"Şimdi bırak, yürüsün!
Bir kez ayaklandın ya ey hınç,
Dilediğin yere git artık!"
Marcus Antonius'un Sezar'ın cesedi başındaki söylevinden
Haftanın en çarpıcı açıklaması Maliye Bakanı Mehmet Şimşek'ten geldi: 2002'de en düşük memur maaşıyla 2.914, asgari ücretle ise 1.370 yumurta satın alınabiliyorken, Kasım 2010 tarihinde ise en düşük memur maaşı ile 5.856, asgari ücretle de 2.699 yumurta alınabiliyormuş.
Doğrusu adını siyaseten koymadan bir siyasal eyleme tuhaf ülke ölçülerine göre ancak bu denli siyasal açıklama yapılabilirdi demek geçti içimden.
Sonra sabredemedi ve başbakan patlattı sözünü; "Ben polisimi ezdirmem!"
Her yıl İnsan Hakları Günü, Aralık ayının ilk haftasında, hafta süresince anmalar yapılır ve haftanın anlamına binaen etkinlikler düzenlenir.
Bu sene hafta epeyce hak ihlalleri ile geçti. Tam da geçen bir yıl içindeki hak ihlallerine dikkat çekiliyorken!
Gençler yürümek istedi, polis artık ağızlara pelesenk olan ifadeyle "aşırı güç" kullandı. Epeyce "aşırı güç" kullanıldı ki darp edilen genç bir anne bebeğini düşürdü.
Hakkâri'de tam da 10 Aralık İnsan Hakları Gününde parti çalışmalarından dönen Barış ve Demokrasi Partisinin gençlik örgütü Demokratik Yurtsever Gençlik Örgütü Yüksekova Meclis Sözcüsü Sedat Karadağ kurşunlandı ve ağır yaralandı.
Ve bu "hak ihlalleri" hengâmesi içinde iktidar ve muhalefet temsilcileri Mülkiye'ye gidip demokrasiden, insan haklarından, hukuktan ve anayasadan söz etmek istediler.
Dekan haklı olarak uyardı, "Gelmeyin. Tepki had safhada. Sıkıntı yaşanabilir". Dinlemedi ne muktedir, ne de muktedirin kendinden menkul muhalifi!
Üstelik polis nezaretinde demokrasi ve insan haklarını, bir de anayasayı anlatacaklardı siyasalda, hem de siyasallılara...
Anlatmaya güçleri de nefesleri yetmedi.
Sarısıyla, akıyla yumurtanın nimetlerine "gark" oldular.
Biri öğrencileri "faşistlikle" suçladı. Öteki de "akılsızlık"la...
Oysa yaşananlar; siyasal iktidarın da, kendine benzettiği muhalefetin de bütün numarası "sırmaları dökülmüş" ve itaat ile emre amadelik üretmekten öteye geçmeyen politik söylevlerine gençlik tepkisinin olanca dışavurumuydu.
----------------------------------------
Alıştırma Görevi A: İnsan Hakları Haftası yazısına göre Mülkiye'ye giden iktidar ve muhalefet temsilcilerinin söz etmek istedikleri konuları sıralayın.
Alıştırma Görevi B:
İnsan Hakları Haftası yazısına dayanarak aşağıdaki soruları cevaplayın.
(i) Maliye Bakanı'nın açıklamasına göre Kasım 2010'da asgari ücretle kaç yumurta alınabiliyordu?
(ii) Sedat Karadağ hangi ilde kurşunlandı?
(iii) Başbakan hangi sözü söyledi?
Alıştırma Görevi C: İnsan Hakları Haftası yazısını, son cümlesinin ardından gelecek biçimde sürdürün.
----------------------------------------
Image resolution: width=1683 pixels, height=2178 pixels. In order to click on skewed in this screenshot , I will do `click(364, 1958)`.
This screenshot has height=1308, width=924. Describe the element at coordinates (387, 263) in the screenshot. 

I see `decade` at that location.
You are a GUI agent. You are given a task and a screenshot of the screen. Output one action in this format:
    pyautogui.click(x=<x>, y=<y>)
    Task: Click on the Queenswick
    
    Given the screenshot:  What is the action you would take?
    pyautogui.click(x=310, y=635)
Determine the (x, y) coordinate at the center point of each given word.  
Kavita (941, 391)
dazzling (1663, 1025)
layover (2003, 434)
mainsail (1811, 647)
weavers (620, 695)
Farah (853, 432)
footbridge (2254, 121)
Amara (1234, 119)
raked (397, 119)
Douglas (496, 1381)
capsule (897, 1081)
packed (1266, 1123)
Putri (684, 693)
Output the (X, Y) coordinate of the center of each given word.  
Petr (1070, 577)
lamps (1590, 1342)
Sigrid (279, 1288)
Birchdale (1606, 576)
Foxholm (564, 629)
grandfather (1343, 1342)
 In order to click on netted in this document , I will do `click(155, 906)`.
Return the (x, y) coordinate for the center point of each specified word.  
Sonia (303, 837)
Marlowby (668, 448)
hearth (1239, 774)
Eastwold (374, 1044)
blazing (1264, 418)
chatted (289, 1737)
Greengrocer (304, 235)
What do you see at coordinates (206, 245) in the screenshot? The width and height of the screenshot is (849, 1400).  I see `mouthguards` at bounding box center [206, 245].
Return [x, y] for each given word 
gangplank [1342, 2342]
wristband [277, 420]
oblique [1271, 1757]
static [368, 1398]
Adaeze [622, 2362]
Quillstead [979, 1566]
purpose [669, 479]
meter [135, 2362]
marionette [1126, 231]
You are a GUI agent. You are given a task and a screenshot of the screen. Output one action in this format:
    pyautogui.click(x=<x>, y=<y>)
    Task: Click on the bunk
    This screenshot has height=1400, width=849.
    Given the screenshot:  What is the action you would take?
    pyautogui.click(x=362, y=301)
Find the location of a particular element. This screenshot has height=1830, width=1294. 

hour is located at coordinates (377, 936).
----------------------------------------
Beklenen Cevap A: demokrasi, insan hakları, hukuk, anayasa

Beklenen Cevap B:
(i) 2.699
(ii) Hakkâri
(iii) "Ben polisimi ezdirmem!"

Beklenen Cevap C:
Ertuğrul Kürkçü'nün çok haklı olarak vurguladığı gibi aşikar olan; "işleri"nin tartışma zemini yaratmak olmayıp, ürettikleri "rıza" kültürüne "biat"ı tavsiye etmek olan siyasilerden öğrenecek pek bir şeyleri olmadığının bilincinde olan genç öğrencilerin tavır alışlarında saklıydı. Öğrenciler biliyordu ki demode fikirler "itibardan düşmüştü".
Bu "itibar kaybının" adını koyup taçlandırmak ise hazır yine iktidarın maliyesi tarafından ucuza kapatılmış biçare yumurtaya nasip olacaktı.
Oldu da "netekim"...
Sonra tas tarak; ak saçlı, aksakallı bizim kuşaktan sbf-der eski başkanımız ve arkadaşım "müzmin öğrenci" Hasan Hüseyin Özkan'ın başına patladı.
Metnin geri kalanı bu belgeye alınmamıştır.